Steve, your points are all good and appreciated by any of us who have been involved in the process. That said however, if 4-6 HP is needed and needed NOW for "?practical purposes?", why not just go buy a full size 4-6HP engine and put it to work? I suspect your little V-8 will be a powerhouse but not near that horsepower on a sustainable basis. Even the full size Briggs 6S new from the factory was only rates at 1.6HP @ 3200 rpm.

Bill


----------



## alexmillon (May 13, 2011)

The calculation found that if we increase the piston diameter to 44 mm and increase the stroke to 38 mm.It turns out 57cc engine size and power of 6.2 HP at 3200 RPM.It is for Webster engine.


----------



## steamer (May 13, 2011)

alexmillon  said:
			
		

> The calculation found that if we increase the piston diameter to 44 mm and increase the stroke to 38 mm.It turns out 57cc engine size and power of 6.2 HP at 3200 RPM.It is for Webster engine.

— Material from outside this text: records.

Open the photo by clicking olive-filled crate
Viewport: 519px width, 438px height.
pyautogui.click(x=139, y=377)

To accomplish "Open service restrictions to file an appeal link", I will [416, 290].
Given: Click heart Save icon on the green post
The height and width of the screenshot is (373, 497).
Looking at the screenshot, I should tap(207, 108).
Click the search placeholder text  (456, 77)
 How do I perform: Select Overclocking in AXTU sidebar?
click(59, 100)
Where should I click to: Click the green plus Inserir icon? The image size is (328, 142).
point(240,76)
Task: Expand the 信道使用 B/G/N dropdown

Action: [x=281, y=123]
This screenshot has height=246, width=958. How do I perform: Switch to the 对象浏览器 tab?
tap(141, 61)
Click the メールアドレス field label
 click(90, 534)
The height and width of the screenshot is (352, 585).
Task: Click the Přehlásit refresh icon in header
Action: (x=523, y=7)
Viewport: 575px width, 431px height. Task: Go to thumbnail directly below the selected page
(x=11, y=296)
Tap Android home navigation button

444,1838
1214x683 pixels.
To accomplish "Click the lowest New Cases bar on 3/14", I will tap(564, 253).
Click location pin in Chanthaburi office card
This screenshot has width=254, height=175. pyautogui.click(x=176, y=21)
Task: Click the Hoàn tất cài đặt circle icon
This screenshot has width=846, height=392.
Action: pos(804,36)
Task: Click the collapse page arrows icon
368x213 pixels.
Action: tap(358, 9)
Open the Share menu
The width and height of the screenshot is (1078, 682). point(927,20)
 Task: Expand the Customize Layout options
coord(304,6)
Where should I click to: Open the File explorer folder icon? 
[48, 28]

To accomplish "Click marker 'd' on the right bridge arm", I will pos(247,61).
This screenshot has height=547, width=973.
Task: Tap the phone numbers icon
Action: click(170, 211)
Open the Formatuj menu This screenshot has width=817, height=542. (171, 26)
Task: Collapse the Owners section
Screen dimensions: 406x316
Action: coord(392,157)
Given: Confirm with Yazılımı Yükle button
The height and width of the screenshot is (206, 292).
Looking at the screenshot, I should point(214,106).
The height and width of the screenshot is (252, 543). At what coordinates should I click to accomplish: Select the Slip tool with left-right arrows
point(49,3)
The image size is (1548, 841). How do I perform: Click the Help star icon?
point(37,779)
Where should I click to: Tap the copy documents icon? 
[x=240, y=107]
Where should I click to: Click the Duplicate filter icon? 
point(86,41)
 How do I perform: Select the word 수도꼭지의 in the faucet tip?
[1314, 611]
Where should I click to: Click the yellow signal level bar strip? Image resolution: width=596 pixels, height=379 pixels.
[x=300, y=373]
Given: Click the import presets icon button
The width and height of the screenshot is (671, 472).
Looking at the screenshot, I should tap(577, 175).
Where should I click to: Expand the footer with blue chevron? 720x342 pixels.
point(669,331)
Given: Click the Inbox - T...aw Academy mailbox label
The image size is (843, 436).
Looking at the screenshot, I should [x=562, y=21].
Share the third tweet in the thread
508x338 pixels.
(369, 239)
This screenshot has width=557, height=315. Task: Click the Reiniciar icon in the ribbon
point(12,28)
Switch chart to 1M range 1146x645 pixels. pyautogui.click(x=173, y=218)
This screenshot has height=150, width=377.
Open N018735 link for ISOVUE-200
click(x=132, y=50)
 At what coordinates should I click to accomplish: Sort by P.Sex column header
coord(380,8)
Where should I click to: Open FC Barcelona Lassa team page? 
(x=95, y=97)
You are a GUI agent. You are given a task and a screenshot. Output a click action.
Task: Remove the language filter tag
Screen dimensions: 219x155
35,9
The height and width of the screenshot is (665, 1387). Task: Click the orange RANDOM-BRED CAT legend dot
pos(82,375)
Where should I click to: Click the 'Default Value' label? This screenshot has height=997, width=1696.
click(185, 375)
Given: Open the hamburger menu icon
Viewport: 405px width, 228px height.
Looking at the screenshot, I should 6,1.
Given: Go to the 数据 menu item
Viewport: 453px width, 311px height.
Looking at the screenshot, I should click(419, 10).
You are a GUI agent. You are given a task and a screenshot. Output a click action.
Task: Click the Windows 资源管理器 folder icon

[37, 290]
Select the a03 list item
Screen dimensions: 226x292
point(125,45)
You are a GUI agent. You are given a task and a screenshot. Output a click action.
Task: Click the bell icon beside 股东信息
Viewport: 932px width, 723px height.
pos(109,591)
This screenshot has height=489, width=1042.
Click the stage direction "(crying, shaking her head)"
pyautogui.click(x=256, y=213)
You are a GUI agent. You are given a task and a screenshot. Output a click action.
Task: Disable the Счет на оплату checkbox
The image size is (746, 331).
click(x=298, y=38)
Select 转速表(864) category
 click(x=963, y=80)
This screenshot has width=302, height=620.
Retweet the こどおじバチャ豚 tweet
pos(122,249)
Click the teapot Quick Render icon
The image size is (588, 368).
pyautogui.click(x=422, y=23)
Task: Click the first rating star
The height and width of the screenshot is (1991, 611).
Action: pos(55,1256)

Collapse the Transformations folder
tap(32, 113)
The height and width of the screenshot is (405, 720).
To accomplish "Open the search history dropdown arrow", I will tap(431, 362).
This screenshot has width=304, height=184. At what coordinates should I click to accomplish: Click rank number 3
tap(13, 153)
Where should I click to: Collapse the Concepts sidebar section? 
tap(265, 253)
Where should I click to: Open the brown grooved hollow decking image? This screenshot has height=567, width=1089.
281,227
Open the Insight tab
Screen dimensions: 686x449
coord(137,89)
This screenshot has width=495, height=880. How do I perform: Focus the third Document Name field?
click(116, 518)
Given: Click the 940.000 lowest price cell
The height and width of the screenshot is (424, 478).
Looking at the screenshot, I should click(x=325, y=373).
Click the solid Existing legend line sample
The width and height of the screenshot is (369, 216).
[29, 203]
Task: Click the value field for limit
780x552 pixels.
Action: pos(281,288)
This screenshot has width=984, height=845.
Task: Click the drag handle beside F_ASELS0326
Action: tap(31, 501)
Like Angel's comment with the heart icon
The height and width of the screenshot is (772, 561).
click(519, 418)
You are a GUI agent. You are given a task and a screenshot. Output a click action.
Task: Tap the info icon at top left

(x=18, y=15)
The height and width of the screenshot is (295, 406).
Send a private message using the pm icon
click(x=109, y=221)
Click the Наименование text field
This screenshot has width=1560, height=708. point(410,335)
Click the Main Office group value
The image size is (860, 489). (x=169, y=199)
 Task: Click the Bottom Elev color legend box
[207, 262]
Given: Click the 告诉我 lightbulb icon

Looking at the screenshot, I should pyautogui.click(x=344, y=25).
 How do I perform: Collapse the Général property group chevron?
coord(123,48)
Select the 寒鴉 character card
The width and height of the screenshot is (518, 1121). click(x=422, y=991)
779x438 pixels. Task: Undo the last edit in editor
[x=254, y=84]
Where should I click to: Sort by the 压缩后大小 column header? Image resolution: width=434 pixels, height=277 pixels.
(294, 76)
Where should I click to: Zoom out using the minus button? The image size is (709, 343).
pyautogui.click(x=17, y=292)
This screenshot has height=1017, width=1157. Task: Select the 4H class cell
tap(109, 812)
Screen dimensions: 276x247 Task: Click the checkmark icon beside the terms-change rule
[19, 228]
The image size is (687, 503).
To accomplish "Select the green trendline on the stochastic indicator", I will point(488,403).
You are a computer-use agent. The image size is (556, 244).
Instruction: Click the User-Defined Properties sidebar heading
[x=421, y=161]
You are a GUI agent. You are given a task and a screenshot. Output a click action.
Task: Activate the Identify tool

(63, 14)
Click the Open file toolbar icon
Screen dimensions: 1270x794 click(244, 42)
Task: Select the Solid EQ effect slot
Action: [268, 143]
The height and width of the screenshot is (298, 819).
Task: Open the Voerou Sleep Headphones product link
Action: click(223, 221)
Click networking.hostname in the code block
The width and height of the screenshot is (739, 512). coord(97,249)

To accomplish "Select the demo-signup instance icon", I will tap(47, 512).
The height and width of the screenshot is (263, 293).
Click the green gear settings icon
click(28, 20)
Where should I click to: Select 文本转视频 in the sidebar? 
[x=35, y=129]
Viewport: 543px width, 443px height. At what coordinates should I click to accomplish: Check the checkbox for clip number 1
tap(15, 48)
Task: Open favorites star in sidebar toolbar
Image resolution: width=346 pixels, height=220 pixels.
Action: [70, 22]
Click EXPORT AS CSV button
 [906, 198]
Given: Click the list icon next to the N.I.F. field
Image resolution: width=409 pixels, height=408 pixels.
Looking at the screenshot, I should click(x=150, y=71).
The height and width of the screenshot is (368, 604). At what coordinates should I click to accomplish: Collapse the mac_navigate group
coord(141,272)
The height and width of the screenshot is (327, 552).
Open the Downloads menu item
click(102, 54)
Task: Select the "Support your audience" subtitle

Well....thats a start for the calculations....after about 1000 hours more work, you'll have an engine design suitable for your needs......

Why not just buy a 6.2 hp engine as Bill stated?

Dave


----------



## alexmillon (May 14, 2011)

I want most to make the engine from start to finish.To buy it it is simple.Especially more valuable experience.Especially since it's an invaluable experience.


----------



## steamer (May 14, 2011)

Ok  Fair enough.

Some of Jerry Howells engines ...if scaled up fairly significantly...might do the trick.

These plans are very reasonably priced.

http://www.jerry-howell.com/V-Four.html


Dave


----------



## alexmillon (May 14, 2011)

Dave

This engine for me so far that complicated.


----------



## steamer (May 14, 2011)

His twin would be simpler....I would remember that small, powerful, high speed IC engines are rarely simple.


A large hit and miss perhaps? ...they are simple, and very rugged...but in the 6 HP size...BIG.


Dave


----------



## alexmillon (May 14, 2011)

Dave

Dimensions to be not large in such a capacity.Here are only about a gearbox [ame]http://www.youtube.com/watch?v=s-Y-BUtEtLc[/ame] Even slightly smaller would be


----------



## steamer (May 14, 2011)

Alright....I don't see 6.2 hp at 3200 rpm.

Alexmillon, I am generally a jovial guy....that means I like to have fun.....

Right now I'm not having any fun.  Please post an introduction.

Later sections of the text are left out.